By Mark Kreidler -- Bee Sports Columnist
Published 2:15 am PST Sunday, December 12, 2004
You want to know the Kings' dirty little secrets? I can give you at least four:
1) They're playing the same style of basketball they've always played;
2) They're every bit as good at Arco Arena, and at least as vulnerable on the road, as they ever were;
3) They continue to define themselves as a team that scores first and plays defense second; and
4) You'll have the same questions about them when the playoffs roll around that you had last season. And the one before. And the one before. And stop me before I type again.
Those questions are the keepers, of course, because they're the repeaters.
They're the ones about the collective Tin Man postseason act, and the rusty-gate approach to defense, and successfully converting at least one flippin' key free throw during a playoff game, and yada, yada, yada - there isn't a Kings fan of any repute who hasn't either heard, denied or loudly asked all of them at one time or another during this seven-year (ringless) wonder march.

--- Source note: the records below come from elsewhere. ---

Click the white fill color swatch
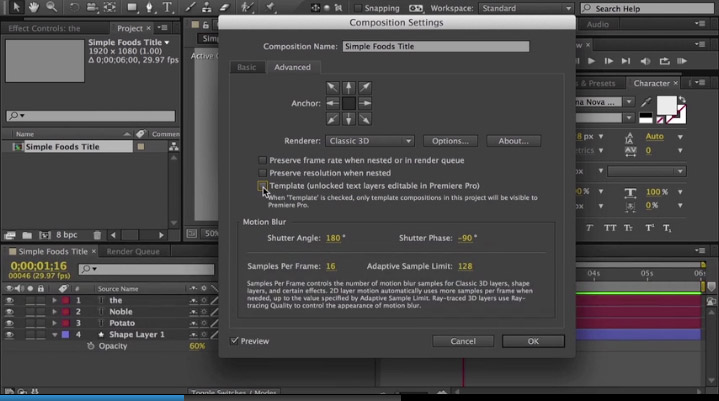This screenshot has width=719, height=401. 666,105
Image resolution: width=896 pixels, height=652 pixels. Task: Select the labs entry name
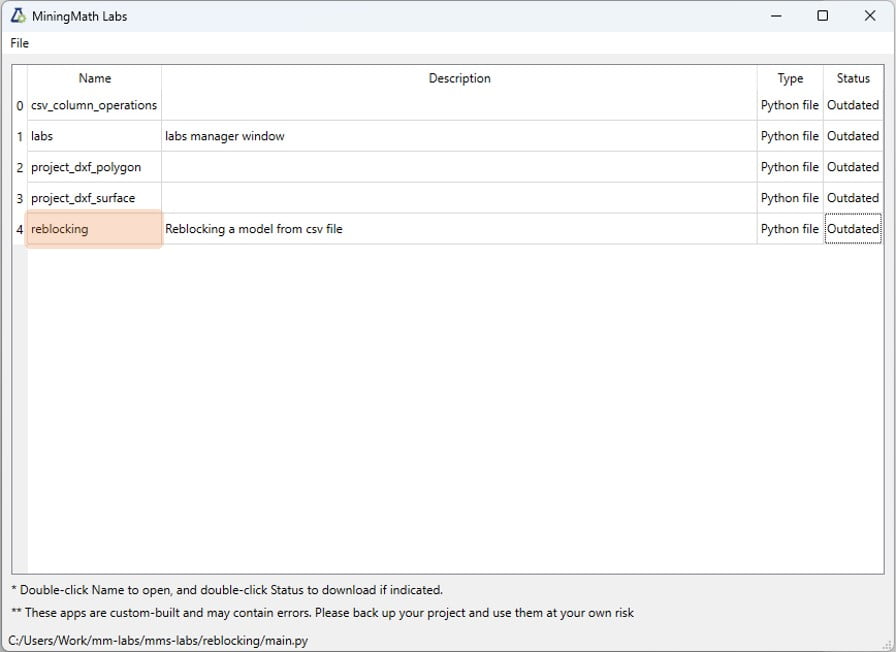(42, 136)
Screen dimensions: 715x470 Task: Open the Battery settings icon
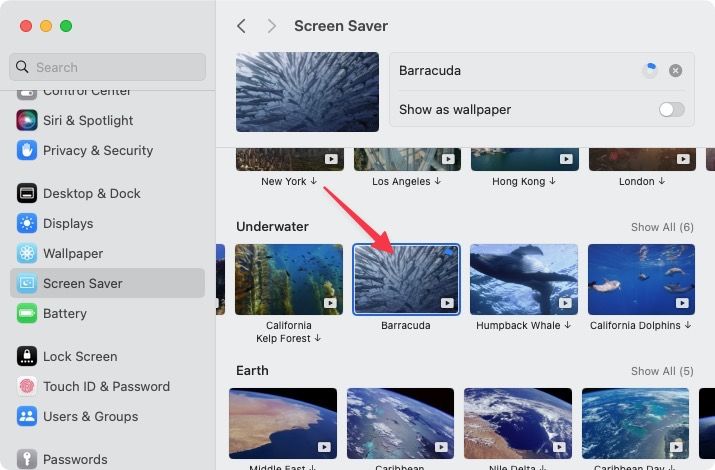point(27,313)
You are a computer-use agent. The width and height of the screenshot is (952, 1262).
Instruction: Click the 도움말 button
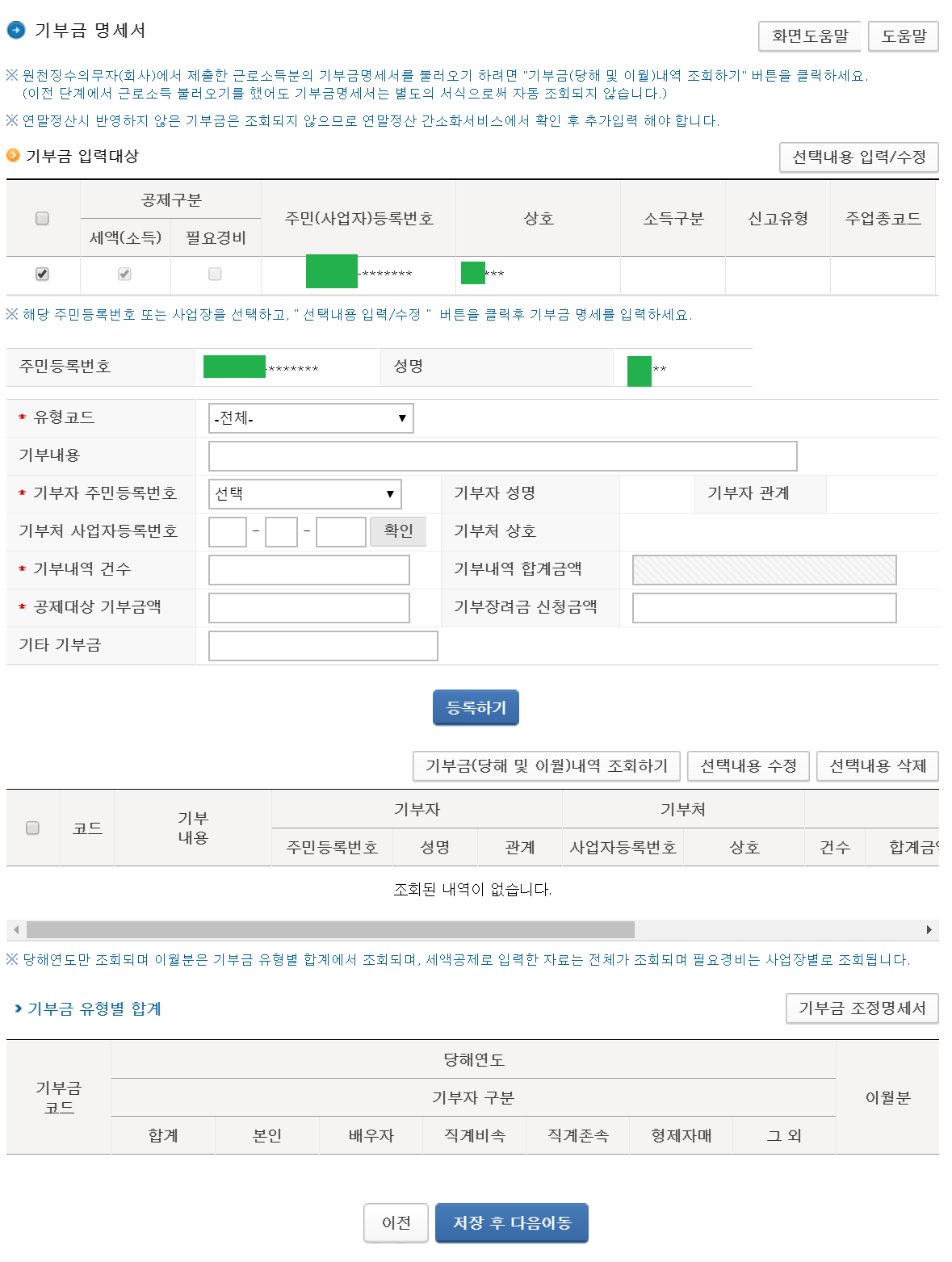[903, 36]
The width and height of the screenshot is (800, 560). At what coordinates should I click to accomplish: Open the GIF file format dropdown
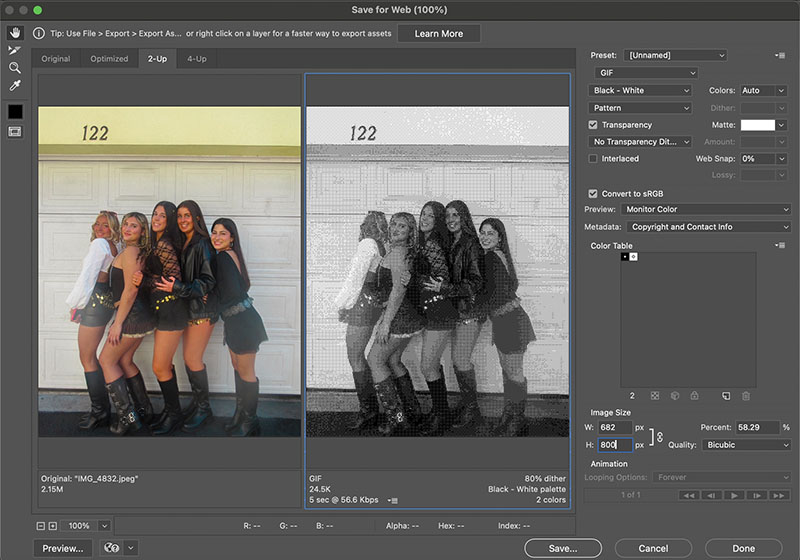point(645,73)
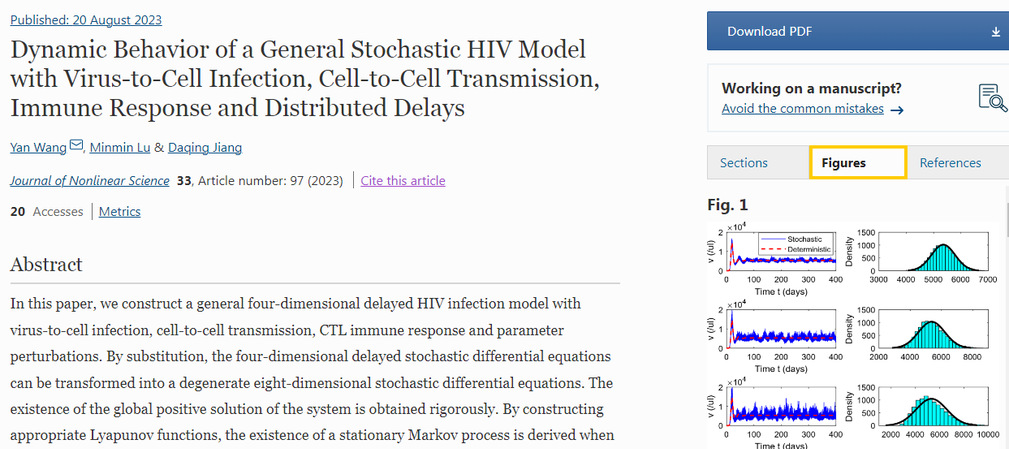Image resolution: width=1009 pixels, height=449 pixels.
Task: Open author Yan Wang's name link
Action: click(x=38, y=148)
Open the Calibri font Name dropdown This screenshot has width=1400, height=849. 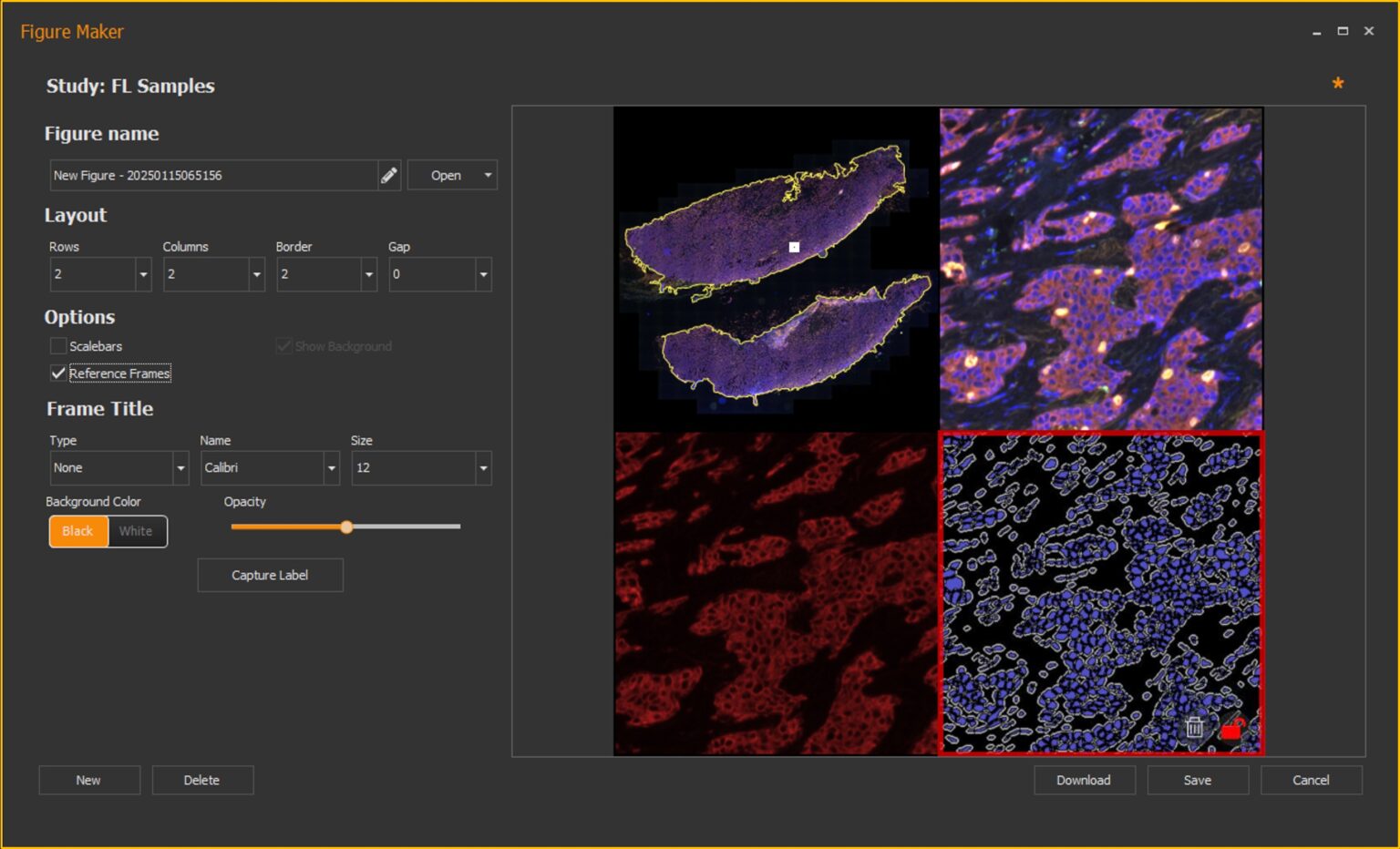point(330,467)
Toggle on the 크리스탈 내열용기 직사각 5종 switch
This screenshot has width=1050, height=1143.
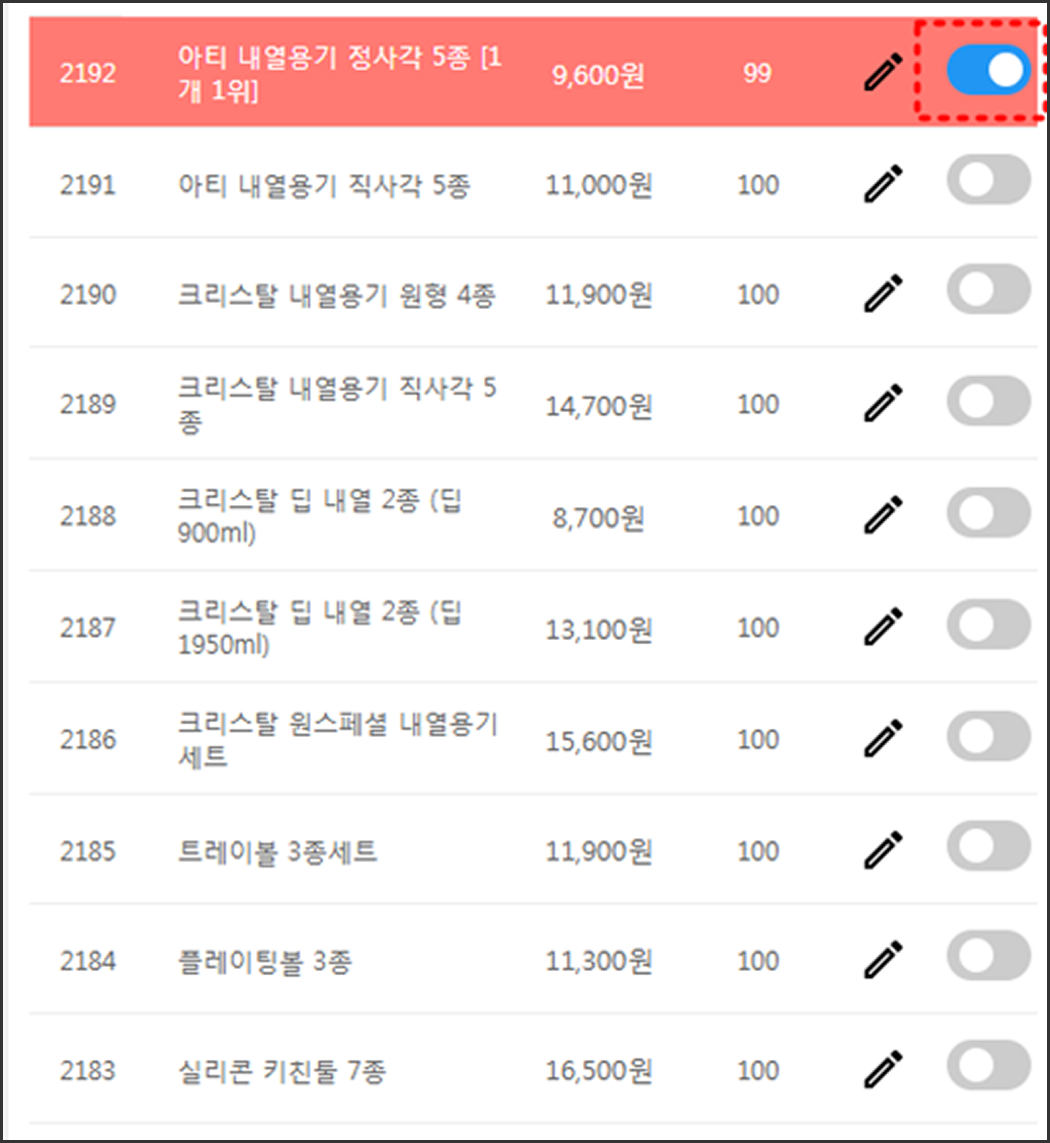coord(988,400)
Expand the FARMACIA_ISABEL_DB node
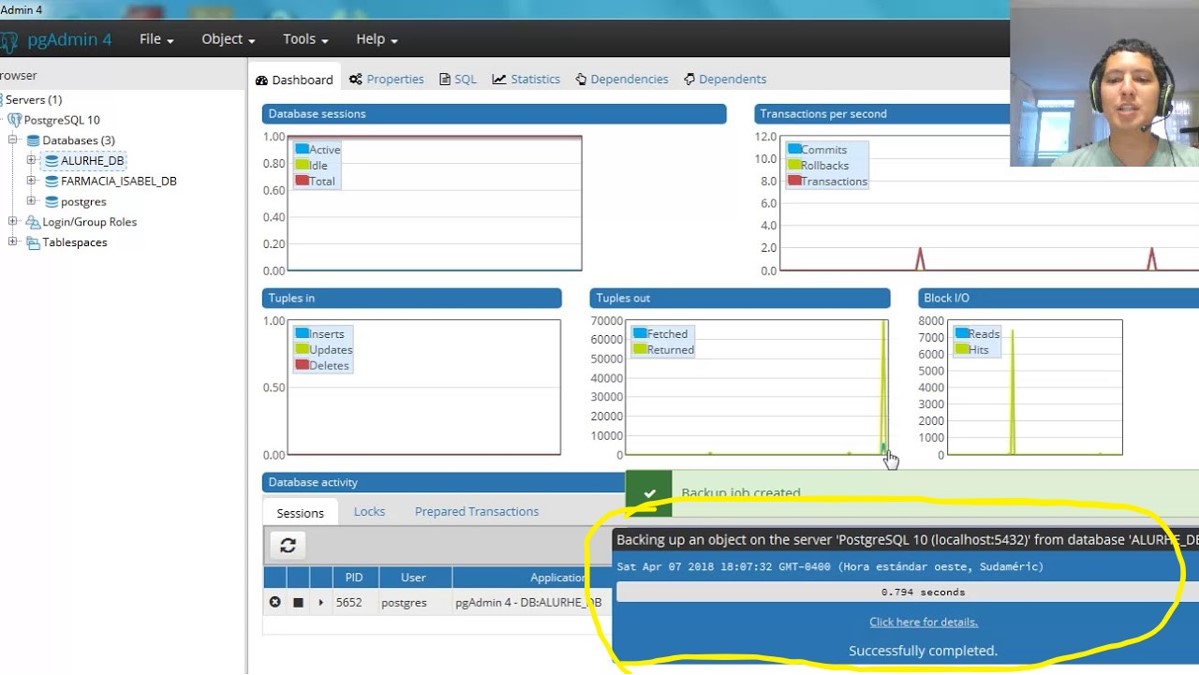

And the reason those questions will keep arising goes directly back to Nos. 1 through 3 above.
All of which is to say: Welcome to the least panicky organization in the West.
The Kings just don't do impatient. At times it serves them beautifully, and as Exhibit A we'll go with the beginning of this very season, when the front office and coaching staff went right on hugging that hideous, out-of-sync, injury-marred beast that lumbered out to a 1-4 start until it began turning into the more respectable version of the team you see now.
At other times that patience is either tested or put to the huge lie, depending upon whose squawking pie-hole you feel like paying attention to. And as Exhibit A we'll go with the treatment of coach Rick Adelman himself, a man for whom the hanging judge of public opinion seems to keep 24/7 hours and whose critics believe he has been unfairly allowed to hang around Sacramento because of his close friendship with top basketball dawg Geoff Petrie.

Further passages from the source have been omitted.